> _Task directions_
Where the line containing "Given: Stop the scripts compose stack" appears in the entries below, begin there and output every line through the last, exactly, minus the pictures.

BEGIN Provided material

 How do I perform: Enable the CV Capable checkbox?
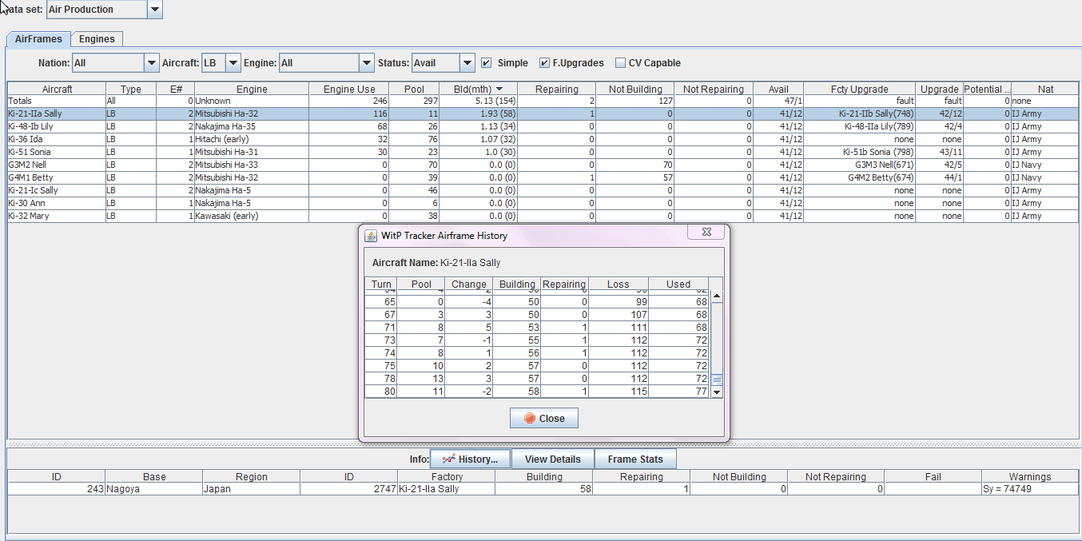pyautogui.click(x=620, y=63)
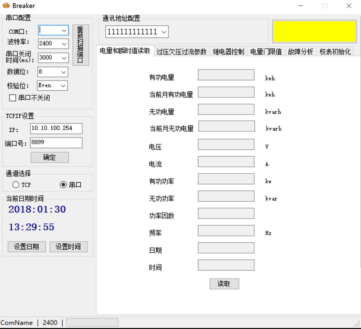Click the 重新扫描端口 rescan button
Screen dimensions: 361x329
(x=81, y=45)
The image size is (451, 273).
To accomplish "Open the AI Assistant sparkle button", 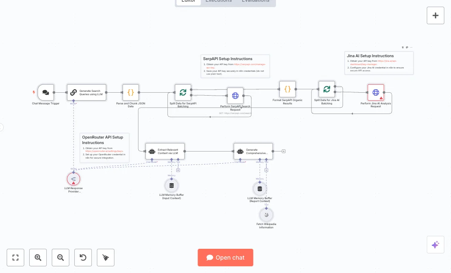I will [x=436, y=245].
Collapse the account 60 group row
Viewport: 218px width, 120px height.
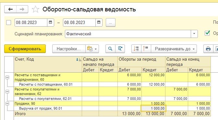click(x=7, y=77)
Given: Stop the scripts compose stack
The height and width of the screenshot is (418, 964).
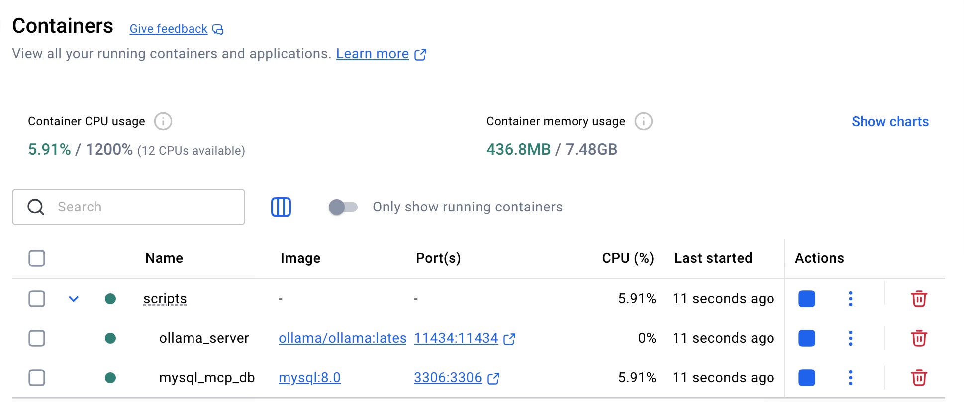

END Provided material

> _The answer_
Given: Stop the scripts compose stack
The height and width of the screenshot is (418, 964).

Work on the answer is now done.